The answer is to be an exact copy of the lines below running from the line with "How do I perform: Expand" down to the line with "Task: Click the yellow dot beside 8.4%", both ends included, and nothing more.

[Stored data]
---*---
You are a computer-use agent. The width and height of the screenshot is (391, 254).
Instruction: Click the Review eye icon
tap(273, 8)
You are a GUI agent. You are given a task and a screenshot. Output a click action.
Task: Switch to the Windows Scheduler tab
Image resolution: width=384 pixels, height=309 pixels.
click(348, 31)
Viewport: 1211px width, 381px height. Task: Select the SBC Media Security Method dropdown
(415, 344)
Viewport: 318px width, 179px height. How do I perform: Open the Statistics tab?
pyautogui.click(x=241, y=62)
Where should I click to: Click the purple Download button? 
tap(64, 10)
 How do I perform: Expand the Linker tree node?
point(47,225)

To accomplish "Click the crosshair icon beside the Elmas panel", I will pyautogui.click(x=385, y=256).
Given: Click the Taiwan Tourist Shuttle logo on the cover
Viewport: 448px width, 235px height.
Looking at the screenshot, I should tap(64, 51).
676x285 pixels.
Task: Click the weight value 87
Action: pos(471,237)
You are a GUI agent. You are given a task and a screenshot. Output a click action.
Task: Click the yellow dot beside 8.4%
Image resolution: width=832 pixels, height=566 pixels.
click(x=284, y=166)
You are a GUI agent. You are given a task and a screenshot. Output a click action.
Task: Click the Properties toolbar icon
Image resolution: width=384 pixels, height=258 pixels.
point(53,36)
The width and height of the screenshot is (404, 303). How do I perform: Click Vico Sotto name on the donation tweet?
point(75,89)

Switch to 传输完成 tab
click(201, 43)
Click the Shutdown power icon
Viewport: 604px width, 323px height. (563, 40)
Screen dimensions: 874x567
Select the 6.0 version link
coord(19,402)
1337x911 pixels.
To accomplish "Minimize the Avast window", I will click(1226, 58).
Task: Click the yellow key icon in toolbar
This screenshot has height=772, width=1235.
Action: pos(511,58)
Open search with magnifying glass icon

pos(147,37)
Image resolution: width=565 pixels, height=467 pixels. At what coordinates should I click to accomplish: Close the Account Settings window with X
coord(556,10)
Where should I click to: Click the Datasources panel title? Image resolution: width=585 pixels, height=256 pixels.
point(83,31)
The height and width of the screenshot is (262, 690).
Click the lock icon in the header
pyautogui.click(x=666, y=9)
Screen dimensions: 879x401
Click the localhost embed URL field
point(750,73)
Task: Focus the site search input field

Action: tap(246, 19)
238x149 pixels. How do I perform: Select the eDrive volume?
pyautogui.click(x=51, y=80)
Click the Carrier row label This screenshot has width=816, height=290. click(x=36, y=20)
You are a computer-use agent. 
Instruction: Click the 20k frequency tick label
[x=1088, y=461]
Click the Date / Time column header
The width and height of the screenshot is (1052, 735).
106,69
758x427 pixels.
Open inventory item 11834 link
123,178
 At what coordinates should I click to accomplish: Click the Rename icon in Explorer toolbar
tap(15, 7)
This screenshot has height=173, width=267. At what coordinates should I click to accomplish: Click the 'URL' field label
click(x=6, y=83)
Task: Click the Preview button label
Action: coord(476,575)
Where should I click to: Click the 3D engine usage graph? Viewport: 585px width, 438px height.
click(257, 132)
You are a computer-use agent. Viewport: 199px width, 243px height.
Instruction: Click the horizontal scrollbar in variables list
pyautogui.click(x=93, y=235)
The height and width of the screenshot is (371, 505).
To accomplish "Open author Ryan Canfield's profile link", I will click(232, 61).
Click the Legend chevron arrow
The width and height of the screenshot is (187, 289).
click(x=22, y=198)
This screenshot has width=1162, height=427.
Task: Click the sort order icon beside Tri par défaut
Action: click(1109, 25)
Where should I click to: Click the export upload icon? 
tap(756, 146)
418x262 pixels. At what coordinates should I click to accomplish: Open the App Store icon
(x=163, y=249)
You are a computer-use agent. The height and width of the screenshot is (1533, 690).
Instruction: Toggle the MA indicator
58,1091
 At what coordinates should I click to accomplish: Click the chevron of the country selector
---*---
__Solution to the problem__.
 How do I perform: Expand the Linker tree node?
point(47,225)

To accomplish "Click the crosshair icon beside the Elmas panel", I will pyautogui.click(x=385, y=256).
Given: Click the Taiwan Tourist Shuttle logo on the cover
Viewport: 448px width, 235px height.
Looking at the screenshot, I should tap(64, 51).
676x285 pixels.
Task: Click the weight value 87
Action: pos(471,237)
You are a GUI agent. You are given a task and a screenshot. Output a click action.
Task: Click the yellow dot beside 8.4%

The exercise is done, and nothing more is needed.